We all know that unhealthy living or having an illness can make you feel down, but a new report from the Centers for Disease Control says these issues lead to clinical depression in a large number of Americans. The organization underscored chronic conditions like obesity, heart disease, and diabetes as well as unhealthy lifestyle choices like smoking, physical inactivity, or binge drinking as causes of depressive disorder, which it says currently affects almost 10 percent of Americans. In addition, the CDC reported that about three percent of Americans experience major depression, meaning that for more than half the time they met eight criteria for depression, including "feeling down, depressed, or hopeless" or having "little interest or pleasure in doing things." With the incidence of depression increasing, it is not surprising that the American Psychiatric Association on Friday released the first update to its physician guidelines on treating major depression in a decade. Some of its recommendations are pretty unexpected. To see some highlights on how to treat depression, including the organization's beliefs on exercise and shock therapy,
- Shock therapy by passing electric current through the brain can be very effective for extreme cases of depression. The organization also offered magnetic therapy on nerves in the brain as a potential option for those with recurring major episodes.

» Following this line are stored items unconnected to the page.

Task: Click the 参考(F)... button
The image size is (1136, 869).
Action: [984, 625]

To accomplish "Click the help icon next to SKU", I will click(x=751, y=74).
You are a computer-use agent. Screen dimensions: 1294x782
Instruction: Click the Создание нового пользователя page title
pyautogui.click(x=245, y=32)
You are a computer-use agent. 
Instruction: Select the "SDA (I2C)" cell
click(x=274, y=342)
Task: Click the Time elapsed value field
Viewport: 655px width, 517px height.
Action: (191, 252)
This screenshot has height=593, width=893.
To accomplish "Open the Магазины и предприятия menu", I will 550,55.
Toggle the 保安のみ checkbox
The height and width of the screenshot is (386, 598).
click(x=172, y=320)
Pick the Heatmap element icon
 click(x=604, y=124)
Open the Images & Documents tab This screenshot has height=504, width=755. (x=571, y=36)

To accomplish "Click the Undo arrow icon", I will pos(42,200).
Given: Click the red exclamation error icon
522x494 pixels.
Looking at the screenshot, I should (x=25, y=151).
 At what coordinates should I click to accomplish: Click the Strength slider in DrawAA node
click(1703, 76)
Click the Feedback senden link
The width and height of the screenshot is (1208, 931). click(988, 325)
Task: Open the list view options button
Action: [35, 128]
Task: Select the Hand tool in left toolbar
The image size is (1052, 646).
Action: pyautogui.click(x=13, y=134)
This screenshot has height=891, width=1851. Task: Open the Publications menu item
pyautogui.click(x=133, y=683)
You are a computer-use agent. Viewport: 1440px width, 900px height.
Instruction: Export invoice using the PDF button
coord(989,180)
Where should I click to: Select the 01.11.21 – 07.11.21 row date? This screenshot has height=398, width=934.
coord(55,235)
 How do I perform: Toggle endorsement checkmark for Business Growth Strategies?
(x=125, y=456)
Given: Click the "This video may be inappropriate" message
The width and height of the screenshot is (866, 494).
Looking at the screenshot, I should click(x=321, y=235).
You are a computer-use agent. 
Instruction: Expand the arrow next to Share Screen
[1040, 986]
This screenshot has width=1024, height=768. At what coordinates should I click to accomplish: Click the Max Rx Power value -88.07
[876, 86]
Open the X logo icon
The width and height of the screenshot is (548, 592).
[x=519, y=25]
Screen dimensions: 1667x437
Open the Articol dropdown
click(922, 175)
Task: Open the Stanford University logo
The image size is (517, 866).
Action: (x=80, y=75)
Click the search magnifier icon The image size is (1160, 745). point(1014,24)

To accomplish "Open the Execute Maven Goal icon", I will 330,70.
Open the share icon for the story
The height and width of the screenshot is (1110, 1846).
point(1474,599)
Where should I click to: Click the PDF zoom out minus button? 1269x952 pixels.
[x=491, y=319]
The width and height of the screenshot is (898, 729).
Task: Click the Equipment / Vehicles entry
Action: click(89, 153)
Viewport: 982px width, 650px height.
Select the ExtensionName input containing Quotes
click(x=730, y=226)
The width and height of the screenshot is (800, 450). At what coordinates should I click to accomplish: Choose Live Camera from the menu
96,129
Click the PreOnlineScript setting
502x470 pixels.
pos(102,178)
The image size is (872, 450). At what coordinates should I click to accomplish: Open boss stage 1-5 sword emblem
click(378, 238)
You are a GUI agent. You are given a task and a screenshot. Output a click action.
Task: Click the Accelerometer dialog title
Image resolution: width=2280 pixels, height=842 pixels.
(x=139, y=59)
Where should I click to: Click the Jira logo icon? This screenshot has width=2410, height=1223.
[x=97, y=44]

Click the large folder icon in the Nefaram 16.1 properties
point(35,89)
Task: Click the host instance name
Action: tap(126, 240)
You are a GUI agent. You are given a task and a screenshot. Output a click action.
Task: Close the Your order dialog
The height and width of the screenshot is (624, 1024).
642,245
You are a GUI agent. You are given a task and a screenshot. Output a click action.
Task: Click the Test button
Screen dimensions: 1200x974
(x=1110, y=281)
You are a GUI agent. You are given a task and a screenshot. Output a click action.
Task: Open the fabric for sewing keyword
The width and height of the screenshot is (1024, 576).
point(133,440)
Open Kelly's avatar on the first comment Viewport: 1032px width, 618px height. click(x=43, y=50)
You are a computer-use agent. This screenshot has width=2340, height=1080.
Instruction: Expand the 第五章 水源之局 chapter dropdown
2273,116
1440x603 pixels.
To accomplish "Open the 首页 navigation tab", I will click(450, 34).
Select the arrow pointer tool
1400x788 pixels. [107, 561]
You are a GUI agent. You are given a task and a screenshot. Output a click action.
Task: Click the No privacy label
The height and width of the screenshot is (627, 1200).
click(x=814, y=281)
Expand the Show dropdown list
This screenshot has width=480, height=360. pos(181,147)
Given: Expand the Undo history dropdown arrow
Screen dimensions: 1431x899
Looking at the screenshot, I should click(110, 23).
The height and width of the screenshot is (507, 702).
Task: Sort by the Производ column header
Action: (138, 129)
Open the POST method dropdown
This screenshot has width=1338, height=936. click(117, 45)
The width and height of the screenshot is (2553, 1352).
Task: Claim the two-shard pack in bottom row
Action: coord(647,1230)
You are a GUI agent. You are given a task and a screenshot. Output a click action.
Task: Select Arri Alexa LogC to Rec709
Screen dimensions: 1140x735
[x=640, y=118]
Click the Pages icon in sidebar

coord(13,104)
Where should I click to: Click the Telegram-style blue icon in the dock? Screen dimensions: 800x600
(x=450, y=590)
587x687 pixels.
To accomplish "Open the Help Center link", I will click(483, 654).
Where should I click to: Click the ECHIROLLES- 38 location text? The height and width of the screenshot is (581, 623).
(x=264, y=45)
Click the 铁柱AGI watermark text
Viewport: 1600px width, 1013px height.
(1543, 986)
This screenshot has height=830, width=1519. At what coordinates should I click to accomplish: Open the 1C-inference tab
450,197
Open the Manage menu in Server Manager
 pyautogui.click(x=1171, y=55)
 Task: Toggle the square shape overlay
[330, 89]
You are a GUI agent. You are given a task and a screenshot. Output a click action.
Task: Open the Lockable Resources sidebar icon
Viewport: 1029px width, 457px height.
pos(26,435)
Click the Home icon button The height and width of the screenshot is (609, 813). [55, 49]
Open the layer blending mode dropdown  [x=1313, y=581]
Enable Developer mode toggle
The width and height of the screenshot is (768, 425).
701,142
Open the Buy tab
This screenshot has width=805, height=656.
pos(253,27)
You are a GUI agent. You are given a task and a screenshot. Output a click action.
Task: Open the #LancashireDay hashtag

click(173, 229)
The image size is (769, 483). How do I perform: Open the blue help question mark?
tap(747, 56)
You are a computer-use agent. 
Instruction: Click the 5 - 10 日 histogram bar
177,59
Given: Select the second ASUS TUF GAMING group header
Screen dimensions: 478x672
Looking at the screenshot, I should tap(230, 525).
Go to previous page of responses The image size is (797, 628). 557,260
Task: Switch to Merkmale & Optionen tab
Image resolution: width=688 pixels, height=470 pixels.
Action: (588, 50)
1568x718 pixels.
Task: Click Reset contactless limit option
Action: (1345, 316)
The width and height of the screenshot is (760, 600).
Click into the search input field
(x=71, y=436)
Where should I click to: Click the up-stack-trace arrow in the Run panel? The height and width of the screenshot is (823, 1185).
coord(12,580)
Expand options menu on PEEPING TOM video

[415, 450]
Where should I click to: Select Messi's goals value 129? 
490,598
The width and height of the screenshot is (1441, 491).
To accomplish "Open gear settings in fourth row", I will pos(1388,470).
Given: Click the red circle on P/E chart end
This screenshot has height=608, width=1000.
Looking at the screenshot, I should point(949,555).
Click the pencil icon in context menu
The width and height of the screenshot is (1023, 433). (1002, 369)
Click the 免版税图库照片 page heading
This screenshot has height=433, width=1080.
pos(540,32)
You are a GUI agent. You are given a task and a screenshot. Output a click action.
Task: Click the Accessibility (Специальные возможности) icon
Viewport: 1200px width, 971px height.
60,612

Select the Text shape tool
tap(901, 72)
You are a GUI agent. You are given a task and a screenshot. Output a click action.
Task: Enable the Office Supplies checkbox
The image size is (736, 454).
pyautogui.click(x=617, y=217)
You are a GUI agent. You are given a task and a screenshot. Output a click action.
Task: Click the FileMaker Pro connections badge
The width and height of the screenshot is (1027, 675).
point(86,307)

- Maintenance treatment by staying on antidepressants "indefinitely" can benefit those who have recurring episodes of depression.
- Exercise such as aerobics or resistance training can provide modest improvements in mood.
- Talking therapy works best for those with mild or moderate depression, but in serious cases may not be as effective as medication.
- Depression during pregnancy can lead to preterm delivery, so pregnant patients should discuss whether or not to remain on medication or whether to use talking therapy with their doctors.
The APA said the report was based on published research and reviewed by an independent panel for any industry bias.